↓↓↓
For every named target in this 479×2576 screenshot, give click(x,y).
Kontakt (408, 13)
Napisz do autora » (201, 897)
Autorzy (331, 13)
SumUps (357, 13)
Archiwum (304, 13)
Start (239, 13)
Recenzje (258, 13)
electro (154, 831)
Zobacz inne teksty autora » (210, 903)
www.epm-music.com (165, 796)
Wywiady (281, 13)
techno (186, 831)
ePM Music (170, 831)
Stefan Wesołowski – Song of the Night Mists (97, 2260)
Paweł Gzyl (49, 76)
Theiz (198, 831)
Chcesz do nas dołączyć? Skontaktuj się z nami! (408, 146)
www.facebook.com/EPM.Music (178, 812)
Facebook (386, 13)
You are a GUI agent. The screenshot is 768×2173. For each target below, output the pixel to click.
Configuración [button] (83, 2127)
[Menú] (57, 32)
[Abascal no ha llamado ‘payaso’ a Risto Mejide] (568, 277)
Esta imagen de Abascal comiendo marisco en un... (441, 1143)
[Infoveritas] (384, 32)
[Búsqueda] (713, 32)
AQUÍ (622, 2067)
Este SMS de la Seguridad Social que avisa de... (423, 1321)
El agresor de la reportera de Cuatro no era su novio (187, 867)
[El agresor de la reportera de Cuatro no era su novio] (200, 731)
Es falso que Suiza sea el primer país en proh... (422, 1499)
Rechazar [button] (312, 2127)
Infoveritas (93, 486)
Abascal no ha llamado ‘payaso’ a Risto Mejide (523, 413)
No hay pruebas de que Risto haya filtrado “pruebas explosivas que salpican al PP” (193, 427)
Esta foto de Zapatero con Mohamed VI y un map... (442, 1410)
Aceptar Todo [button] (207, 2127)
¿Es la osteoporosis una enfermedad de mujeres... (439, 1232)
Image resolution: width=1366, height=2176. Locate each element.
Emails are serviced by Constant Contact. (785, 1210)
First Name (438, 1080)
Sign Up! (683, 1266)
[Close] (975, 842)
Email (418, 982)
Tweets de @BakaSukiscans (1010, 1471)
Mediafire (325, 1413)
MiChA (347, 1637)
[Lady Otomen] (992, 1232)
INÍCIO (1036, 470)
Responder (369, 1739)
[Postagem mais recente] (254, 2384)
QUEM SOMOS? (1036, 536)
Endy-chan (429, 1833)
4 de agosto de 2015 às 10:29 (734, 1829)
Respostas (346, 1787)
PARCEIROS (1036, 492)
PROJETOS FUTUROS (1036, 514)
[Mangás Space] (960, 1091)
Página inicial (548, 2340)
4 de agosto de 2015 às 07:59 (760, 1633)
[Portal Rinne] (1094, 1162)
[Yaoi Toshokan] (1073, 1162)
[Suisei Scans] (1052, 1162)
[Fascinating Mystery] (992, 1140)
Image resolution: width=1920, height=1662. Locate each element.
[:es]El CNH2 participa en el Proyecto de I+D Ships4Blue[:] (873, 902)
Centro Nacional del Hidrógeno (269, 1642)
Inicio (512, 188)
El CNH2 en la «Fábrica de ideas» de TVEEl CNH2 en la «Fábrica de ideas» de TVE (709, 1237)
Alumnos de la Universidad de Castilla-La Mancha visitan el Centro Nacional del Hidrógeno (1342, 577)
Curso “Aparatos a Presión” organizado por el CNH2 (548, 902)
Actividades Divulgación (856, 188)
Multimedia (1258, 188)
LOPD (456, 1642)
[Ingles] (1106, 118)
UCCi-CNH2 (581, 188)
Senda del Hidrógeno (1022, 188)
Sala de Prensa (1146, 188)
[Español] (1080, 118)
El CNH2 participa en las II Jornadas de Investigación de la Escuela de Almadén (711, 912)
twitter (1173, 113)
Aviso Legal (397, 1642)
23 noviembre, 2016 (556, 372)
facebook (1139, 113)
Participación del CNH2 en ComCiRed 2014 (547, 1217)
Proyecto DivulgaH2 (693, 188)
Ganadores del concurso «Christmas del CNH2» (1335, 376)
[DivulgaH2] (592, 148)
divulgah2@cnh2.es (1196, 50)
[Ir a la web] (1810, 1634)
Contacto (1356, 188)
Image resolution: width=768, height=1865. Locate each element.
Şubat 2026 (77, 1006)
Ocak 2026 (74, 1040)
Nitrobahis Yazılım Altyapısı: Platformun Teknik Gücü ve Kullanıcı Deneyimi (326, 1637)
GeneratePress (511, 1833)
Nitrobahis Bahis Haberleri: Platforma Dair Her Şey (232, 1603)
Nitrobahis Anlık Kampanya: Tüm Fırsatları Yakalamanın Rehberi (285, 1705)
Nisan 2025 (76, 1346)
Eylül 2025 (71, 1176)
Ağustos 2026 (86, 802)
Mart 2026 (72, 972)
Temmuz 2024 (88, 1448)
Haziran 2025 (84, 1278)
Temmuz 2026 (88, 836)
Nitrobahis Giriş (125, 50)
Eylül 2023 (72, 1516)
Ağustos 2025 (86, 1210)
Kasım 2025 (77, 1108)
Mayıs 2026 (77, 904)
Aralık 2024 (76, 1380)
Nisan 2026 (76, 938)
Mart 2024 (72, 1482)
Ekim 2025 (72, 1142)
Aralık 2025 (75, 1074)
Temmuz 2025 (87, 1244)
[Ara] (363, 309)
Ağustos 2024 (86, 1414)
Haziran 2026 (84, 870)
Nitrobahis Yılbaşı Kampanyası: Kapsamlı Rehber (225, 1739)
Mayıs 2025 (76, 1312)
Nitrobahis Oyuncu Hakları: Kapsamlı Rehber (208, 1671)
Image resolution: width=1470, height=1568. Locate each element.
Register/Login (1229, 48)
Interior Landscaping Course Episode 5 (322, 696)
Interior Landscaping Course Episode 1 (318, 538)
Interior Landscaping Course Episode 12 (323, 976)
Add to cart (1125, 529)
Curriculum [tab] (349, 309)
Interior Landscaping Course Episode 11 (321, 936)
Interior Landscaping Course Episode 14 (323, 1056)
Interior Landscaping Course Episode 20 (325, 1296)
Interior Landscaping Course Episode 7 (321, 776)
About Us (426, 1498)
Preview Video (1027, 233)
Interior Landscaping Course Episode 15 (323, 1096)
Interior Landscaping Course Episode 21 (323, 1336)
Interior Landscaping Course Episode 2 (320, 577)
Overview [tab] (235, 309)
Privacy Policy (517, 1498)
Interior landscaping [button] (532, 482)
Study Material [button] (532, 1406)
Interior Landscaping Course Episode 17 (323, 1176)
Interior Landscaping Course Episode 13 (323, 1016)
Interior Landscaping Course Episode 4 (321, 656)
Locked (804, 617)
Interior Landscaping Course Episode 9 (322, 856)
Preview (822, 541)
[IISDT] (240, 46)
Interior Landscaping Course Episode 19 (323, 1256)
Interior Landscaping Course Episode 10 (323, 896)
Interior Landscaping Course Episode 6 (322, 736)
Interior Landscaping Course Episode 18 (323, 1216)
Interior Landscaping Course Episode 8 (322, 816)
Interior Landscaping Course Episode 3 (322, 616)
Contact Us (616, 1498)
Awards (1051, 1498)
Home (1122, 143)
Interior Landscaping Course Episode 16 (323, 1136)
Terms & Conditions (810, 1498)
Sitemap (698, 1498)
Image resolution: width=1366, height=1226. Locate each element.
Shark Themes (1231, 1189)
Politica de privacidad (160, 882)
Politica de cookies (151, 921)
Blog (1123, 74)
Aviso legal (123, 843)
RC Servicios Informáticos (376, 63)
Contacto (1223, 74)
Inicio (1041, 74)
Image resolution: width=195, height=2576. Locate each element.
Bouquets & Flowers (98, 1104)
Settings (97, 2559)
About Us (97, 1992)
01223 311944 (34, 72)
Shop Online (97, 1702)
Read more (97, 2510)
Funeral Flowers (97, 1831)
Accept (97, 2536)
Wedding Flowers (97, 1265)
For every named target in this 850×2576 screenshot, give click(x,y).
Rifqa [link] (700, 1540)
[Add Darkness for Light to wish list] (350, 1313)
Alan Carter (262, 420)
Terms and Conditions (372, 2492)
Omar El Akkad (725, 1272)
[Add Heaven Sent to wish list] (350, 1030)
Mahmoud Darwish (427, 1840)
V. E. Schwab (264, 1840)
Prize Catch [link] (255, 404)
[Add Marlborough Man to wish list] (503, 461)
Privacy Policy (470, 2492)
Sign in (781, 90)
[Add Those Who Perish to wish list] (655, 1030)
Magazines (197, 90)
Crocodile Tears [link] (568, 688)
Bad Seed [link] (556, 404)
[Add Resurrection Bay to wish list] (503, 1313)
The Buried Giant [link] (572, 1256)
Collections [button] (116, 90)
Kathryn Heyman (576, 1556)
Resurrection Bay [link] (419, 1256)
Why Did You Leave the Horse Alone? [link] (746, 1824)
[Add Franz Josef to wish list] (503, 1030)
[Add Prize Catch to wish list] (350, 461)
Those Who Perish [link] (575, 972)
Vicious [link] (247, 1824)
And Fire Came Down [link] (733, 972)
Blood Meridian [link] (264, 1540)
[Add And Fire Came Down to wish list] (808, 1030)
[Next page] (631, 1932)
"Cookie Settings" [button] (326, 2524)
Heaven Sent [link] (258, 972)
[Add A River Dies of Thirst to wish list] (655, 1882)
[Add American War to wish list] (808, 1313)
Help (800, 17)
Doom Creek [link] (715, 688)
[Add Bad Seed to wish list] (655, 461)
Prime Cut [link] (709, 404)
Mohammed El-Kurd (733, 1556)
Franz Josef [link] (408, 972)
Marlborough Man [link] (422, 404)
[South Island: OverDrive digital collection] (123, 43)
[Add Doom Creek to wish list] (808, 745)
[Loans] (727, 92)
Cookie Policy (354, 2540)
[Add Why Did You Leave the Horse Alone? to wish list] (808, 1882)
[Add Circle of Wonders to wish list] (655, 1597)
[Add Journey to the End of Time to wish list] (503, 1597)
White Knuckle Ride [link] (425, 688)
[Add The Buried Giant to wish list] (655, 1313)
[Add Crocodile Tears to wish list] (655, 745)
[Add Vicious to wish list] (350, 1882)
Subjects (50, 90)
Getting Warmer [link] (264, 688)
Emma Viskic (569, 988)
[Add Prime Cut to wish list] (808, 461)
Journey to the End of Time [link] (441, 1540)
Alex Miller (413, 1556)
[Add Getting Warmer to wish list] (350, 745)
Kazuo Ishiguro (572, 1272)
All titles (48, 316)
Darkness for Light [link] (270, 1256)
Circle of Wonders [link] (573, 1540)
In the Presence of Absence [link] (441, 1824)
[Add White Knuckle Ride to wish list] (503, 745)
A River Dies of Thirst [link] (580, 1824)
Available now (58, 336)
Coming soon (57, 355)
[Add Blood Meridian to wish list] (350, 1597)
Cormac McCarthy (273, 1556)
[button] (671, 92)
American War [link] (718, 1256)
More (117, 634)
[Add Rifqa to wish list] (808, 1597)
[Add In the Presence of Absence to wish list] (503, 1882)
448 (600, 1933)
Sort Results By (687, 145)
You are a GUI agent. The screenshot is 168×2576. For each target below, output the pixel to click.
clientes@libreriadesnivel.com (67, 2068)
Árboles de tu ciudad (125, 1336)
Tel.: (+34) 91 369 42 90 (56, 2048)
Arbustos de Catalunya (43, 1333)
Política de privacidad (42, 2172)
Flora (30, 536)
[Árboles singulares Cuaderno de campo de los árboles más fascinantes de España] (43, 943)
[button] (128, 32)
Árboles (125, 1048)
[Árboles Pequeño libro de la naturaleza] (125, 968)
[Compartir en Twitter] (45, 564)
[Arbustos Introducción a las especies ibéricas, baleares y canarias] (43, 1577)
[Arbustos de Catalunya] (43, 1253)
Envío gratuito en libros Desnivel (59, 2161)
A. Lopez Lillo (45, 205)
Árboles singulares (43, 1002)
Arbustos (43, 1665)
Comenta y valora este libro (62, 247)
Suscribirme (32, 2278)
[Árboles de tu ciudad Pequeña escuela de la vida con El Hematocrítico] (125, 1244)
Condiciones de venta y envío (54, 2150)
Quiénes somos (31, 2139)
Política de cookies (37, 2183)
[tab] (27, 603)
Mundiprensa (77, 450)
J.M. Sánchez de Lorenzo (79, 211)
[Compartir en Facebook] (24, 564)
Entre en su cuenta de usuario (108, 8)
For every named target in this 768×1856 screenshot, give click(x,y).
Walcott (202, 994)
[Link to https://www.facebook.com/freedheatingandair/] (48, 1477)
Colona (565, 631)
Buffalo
↑↑↑
WHAT IS BEING ASKED -
Stop after the line containing "[El agresor de": print exactly the lines from the start of the entries above up to it, that line included.

TASK RESULT -
For every named target in this 479×2576 screenshot, give click(x,y).
Kontakt (408, 13)
Napisz do autora » (201, 897)
Autorzy (331, 13)
SumUps (357, 13)
Archiwum (304, 13)
Start (239, 13)
Recenzje (258, 13)
electro (154, 831)
Zobacz inne teksty autora » (210, 903)
www.epm-music.com (165, 796)
Wywiady (281, 13)
techno (186, 831)
ePM Music (170, 831)
Stefan Wesołowski – Song of the Night Mists (97, 2260)
Paweł Gzyl (49, 76)
Theiz (198, 831)
Chcesz do nas dołączyć? Skontaktuj się z nami! (408, 146)
www.facebook.com/EPM.Music (178, 812)
Facebook (386, 13)
You are a GUI agent. The screenshot is 768×2173. For each target below, output the pixel to click.
Configuración [button] (83, 2127)
[Menú] (57, 32)
[Abascal no ha llamado ‘payaso’ a Risto Mejide] (568, 277)
Esta imagen de Abascal comiendo marisco en un... (441, 1143)
[Infoveritas] (384, 32)
[Búsqueda] (713, 32)
AQUÍ (622, 2067)
Este SMS de la Seguridad Social que avisa de... (423, 1321)
El agresor de la reportera de Cuatro no era su novio (187, 867)
[El agresor de la reportera de Cuatro no era su novio] (200, 731)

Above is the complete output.